Task objective
Copy out the records word for word, starting with the first line and going on through the line that contains "This screenshot has width=730, height=546.".

Material provided
════

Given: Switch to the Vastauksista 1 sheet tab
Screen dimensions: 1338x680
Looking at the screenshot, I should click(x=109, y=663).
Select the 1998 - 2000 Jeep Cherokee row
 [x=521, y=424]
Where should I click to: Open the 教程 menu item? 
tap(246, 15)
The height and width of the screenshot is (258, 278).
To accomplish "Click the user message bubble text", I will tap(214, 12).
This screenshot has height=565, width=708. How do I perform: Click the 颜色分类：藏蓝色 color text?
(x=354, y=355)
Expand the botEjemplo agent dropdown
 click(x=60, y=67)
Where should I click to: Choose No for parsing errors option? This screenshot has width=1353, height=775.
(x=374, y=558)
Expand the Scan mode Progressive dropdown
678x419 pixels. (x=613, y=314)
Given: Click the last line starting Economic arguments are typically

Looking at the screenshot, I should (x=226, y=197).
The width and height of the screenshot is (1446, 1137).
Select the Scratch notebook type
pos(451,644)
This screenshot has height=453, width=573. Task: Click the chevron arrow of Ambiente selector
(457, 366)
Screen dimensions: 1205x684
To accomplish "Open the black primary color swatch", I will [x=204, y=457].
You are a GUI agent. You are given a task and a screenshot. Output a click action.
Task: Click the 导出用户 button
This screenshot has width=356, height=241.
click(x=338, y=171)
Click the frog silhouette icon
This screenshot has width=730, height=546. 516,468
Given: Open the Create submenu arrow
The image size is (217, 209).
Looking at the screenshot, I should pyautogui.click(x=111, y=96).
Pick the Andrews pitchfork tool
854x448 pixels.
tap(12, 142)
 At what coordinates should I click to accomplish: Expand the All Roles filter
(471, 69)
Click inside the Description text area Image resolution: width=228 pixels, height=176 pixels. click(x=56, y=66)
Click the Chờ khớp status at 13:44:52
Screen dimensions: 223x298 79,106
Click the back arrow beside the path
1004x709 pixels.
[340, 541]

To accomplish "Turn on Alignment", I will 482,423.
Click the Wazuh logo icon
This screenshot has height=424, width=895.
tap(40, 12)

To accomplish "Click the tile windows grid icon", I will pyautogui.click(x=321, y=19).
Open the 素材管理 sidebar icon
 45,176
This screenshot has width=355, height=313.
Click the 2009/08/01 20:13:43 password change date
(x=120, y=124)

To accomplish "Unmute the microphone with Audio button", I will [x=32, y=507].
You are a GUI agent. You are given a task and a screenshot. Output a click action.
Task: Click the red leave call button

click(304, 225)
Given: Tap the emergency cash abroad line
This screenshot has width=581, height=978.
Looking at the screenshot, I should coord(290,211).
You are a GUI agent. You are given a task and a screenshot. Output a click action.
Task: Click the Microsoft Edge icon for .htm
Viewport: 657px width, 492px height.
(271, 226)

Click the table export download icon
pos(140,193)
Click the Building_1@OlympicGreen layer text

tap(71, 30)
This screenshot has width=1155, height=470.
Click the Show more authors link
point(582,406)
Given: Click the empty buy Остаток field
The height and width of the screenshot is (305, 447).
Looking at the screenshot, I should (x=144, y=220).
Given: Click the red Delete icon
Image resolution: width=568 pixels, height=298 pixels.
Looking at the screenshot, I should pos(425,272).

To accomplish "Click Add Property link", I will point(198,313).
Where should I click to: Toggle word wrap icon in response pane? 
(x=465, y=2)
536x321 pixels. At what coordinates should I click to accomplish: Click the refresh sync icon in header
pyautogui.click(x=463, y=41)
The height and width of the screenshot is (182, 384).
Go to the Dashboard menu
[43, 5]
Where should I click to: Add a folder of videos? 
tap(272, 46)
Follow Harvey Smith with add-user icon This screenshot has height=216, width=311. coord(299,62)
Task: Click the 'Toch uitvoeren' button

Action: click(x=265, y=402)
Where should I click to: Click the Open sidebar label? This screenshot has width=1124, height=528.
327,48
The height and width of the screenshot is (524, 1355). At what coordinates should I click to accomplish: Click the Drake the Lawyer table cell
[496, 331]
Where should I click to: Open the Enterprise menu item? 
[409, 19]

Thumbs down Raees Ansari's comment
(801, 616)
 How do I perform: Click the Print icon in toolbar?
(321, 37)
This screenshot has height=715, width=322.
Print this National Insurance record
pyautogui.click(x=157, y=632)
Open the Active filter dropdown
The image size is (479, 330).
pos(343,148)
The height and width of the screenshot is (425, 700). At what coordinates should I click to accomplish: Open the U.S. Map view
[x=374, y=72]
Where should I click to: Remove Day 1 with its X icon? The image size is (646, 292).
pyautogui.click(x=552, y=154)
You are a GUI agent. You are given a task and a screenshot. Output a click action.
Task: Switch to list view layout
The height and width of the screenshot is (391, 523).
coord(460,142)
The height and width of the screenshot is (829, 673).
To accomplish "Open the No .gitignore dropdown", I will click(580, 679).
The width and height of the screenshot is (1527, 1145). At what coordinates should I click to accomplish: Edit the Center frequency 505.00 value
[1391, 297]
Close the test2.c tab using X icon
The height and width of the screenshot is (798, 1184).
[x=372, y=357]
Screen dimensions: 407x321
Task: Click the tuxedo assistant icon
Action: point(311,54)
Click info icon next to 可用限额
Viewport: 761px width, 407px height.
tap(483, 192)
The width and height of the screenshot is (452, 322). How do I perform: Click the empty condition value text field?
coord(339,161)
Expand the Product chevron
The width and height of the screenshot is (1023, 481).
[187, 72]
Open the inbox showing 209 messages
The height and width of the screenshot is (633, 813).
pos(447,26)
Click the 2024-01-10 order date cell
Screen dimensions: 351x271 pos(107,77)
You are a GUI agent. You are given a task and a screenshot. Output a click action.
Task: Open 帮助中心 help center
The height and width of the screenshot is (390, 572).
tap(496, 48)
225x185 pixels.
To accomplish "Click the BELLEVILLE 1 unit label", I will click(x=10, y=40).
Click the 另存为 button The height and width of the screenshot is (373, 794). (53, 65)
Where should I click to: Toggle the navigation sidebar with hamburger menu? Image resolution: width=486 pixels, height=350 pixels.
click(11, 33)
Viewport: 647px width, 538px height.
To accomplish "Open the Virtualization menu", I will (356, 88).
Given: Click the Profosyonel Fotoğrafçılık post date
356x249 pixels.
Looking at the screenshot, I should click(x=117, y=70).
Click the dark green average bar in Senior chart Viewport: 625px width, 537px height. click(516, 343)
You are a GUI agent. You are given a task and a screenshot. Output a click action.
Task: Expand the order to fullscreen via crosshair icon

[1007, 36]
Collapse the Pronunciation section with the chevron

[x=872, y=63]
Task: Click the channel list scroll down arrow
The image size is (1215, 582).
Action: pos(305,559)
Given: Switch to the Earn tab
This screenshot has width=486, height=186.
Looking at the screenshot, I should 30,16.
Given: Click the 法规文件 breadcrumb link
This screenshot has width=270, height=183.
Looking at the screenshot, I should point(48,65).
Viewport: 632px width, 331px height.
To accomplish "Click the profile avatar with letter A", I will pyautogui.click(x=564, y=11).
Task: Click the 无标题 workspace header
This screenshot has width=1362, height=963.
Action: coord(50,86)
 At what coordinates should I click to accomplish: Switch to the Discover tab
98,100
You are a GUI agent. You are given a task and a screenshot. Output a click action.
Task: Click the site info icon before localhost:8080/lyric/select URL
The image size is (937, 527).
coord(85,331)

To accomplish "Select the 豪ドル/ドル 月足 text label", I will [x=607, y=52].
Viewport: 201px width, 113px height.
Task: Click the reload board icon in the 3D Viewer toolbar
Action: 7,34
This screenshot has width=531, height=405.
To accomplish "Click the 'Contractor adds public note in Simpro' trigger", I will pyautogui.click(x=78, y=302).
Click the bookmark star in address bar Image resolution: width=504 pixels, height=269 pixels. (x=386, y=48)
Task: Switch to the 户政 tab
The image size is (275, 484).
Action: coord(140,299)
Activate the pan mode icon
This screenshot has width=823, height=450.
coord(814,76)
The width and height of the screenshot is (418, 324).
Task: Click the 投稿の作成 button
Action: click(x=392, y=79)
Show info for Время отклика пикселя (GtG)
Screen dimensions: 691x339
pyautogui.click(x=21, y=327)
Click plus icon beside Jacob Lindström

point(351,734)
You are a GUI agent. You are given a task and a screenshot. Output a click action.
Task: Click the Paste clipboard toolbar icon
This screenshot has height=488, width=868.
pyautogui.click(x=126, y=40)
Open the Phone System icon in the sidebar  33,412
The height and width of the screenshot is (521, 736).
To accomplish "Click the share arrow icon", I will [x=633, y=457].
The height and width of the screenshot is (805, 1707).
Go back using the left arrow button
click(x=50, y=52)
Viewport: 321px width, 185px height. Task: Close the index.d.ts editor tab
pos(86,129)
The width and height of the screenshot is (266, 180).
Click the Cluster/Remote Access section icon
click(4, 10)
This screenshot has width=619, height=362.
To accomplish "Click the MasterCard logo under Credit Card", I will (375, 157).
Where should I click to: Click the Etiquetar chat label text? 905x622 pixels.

════

Problem solution
Given: Switch to the Vastauksista 1 sheet tab
Screen dimensions: 1338x680
Looking at the screenshot, I should click(x=109, y=663).
Select the 1998 - 2000 Jeep Cherokee row
 [x=521, y=424]
Where should I click to: Open the 教程 menu item? 
tap(246, 15)
The height and width of the screenshot is (258, 278).
To accomplish "Click the user message bubble text", I will tap(214, 12).
This screenshot has height=565, width=708. How do I perform: Click the 颜色分类：藏蓝色 color text?
(x=354, y=355)
Expand the botEjemplo agent dropdown
 click(x=60, y=67)
Where should I click to: Choose No for parsing errors option? This screenshot has width=1353, height=775.
(x=374, y=558)
Expand the Scan mode Progressive dropdown
678x419 pixels. (x=613, y=314)
Given: Click the last line starting Economic arguments are typically

Looking at the screenshot, I should (x=226, y=197).
The width and height of the screenshot is (1446, 1137).
Select the Scratch notebook type
pos(451,644)
This screenshot has height=453, width=573. Task: Click the chevron arrow of Ambiente selector
(457, 366)
Screen dimensions: 1205x684
To accomplish "Open the black primary color swatch", I will [x=204, y=457].
You are a GUI agent. You are given a task and a screenshot. Output a click action.
Task: Click the 导出用户 button
This screenshot has width=356, height=241.
click(x=338, y=171)
Click the frog silhouette icon
This screenshot has width=730, height=546. 516,468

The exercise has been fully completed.